The first use of a form of ‘jeepers-creepers’ that I know of in print is in the American historical writer Walter Edmonds’ novel Rome Haul, 1929:
Jeepers Cripus! How can they expect us to help a marshal if he don’t let us know who he is?
The take up of the expression by the US public was helped along by Hollywood and Tin Pan Alley. In 1935 Henry Fonda made the first of his many films – The Farmer Takes a Wife. The screenplay was written by Walter Edmonds. Here’s part of a review of the film from The Brooklyn Daily Eagle, August 1935:
When young Henry Fonda leaps up with his tenth “Jeepers Creepers,” one feels that these simple folk are all too simple.
Not exactly a rave review but the film did have an effect on the songwriter Johnny Mercer. When the lyrics of a song of his was nominated for an Oscar he recalled its inspiration:
My wife and I went to see a movie one night… and Henry Fonda played a farm boy in it. Something impressed him, and he said, “Jeepers creepers,” and that just rang a little bell in my head, and I wrote it down when I got out of the movie.
The resulting song was the highly successful Jeepers Creepers, 1938:
Jeepers, creepers… where’d ya get them peepers?
Jeepers, creepers… where’d ya get those eyes?
Gosh oh, git up… how’d they get so lit up?
Gosh oh, gee oh… how’d they get that size?
The movie and song propelled the expression ‘jeepers-creepers’ into the public consciousness in 1938. Soon after that it appears hundreds of times in US newspapers and literature.

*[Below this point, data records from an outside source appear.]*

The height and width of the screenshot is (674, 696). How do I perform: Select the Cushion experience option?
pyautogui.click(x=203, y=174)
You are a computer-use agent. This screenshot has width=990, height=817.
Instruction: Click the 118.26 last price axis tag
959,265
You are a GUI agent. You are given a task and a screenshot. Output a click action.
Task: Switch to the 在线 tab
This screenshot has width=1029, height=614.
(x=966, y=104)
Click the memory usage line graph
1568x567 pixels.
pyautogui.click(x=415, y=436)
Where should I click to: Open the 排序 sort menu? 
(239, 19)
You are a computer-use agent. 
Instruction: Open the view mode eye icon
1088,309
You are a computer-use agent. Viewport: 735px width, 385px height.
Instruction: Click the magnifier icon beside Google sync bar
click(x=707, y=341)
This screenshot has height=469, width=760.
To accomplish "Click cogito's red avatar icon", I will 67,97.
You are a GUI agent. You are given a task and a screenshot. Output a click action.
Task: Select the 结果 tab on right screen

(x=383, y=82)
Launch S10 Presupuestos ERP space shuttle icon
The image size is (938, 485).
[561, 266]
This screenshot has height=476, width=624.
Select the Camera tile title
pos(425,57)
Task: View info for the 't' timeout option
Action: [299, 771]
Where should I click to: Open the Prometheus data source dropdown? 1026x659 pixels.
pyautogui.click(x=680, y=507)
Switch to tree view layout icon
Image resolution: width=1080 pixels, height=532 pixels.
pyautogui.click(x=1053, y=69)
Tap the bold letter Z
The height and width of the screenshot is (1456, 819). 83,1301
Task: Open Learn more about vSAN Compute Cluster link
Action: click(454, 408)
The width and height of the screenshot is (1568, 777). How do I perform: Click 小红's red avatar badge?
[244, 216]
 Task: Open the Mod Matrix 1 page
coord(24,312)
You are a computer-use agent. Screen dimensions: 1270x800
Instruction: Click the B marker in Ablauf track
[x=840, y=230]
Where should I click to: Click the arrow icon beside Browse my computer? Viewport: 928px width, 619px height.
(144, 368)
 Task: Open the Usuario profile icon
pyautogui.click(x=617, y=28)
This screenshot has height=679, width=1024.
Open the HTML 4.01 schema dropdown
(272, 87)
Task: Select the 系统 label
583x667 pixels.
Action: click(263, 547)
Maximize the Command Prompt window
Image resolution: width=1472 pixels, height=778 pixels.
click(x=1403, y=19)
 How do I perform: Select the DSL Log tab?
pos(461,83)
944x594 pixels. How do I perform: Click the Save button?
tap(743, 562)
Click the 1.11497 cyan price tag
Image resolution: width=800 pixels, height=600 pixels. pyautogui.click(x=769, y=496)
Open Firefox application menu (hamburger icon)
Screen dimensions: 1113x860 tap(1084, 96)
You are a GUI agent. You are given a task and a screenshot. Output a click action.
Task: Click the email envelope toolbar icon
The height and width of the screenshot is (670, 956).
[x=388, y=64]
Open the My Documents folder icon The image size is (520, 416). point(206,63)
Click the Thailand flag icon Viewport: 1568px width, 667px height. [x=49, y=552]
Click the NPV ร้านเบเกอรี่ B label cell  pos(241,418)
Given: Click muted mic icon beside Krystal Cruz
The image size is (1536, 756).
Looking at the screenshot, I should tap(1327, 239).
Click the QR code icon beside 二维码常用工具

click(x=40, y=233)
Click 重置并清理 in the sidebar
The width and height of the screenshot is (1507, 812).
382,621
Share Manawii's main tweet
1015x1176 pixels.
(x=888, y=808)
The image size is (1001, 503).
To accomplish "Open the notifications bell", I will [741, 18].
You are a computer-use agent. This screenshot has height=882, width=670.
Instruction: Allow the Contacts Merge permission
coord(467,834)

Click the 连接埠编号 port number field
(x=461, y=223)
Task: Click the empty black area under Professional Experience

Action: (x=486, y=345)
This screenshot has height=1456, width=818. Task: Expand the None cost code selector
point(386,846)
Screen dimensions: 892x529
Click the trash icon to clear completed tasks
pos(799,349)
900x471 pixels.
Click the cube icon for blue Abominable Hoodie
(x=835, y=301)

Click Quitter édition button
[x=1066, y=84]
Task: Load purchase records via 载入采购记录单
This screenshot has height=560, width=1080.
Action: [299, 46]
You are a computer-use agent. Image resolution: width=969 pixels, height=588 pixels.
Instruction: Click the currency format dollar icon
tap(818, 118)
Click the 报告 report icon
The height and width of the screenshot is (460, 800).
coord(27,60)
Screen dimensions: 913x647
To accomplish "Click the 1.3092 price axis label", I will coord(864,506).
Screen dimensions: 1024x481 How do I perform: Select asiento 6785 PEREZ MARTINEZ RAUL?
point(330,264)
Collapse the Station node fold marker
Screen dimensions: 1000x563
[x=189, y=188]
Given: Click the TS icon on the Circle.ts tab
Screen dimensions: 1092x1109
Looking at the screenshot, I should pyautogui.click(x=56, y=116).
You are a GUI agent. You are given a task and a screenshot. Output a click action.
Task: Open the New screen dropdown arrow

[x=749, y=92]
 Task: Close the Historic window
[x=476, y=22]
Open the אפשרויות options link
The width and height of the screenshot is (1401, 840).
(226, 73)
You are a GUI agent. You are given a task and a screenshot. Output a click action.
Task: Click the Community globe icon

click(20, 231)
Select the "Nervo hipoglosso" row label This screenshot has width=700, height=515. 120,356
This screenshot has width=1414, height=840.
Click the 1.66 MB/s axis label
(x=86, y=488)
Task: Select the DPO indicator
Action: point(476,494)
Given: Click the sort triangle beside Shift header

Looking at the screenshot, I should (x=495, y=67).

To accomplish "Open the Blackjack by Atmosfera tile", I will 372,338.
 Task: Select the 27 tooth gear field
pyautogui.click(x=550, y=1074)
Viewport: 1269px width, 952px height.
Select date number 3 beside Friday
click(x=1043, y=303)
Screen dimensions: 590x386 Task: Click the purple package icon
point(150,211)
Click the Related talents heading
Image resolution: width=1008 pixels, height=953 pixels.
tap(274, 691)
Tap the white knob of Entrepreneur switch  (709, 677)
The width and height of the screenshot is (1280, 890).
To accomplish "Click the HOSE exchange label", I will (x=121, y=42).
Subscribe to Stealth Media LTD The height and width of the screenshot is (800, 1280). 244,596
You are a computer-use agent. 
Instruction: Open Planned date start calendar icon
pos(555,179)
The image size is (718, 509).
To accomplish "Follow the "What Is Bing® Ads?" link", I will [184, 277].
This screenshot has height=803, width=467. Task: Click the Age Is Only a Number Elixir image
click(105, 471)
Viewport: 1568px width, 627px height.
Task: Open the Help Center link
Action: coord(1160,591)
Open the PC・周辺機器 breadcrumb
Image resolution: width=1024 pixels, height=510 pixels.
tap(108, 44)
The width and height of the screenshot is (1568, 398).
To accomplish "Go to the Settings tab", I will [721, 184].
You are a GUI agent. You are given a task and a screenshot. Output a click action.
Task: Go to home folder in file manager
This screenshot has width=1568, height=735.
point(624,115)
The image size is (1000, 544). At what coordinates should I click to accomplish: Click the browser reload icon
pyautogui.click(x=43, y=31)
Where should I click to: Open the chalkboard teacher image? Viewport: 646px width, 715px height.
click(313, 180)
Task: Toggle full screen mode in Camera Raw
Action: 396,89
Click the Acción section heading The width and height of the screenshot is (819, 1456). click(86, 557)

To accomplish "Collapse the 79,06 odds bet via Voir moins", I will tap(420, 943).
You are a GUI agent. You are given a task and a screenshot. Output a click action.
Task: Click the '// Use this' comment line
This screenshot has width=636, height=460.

It may well be that Walter Edmonds coined the expression ‘jeepers-creepers’ – I certainly can’t find any earlier use of it than his. If so we can thank him for that and Johnny Mercer for bringing it to wider attention. A later surge in use of the phrase came in 2001 with the release of the film Jeepers Creepers and later its sequels.
The ups and downs of the expression in the language are shown by this graph of a search of Google Books for the uses in books over time. Nothing before the 1930s, then a peak following the song and another peak following the movie.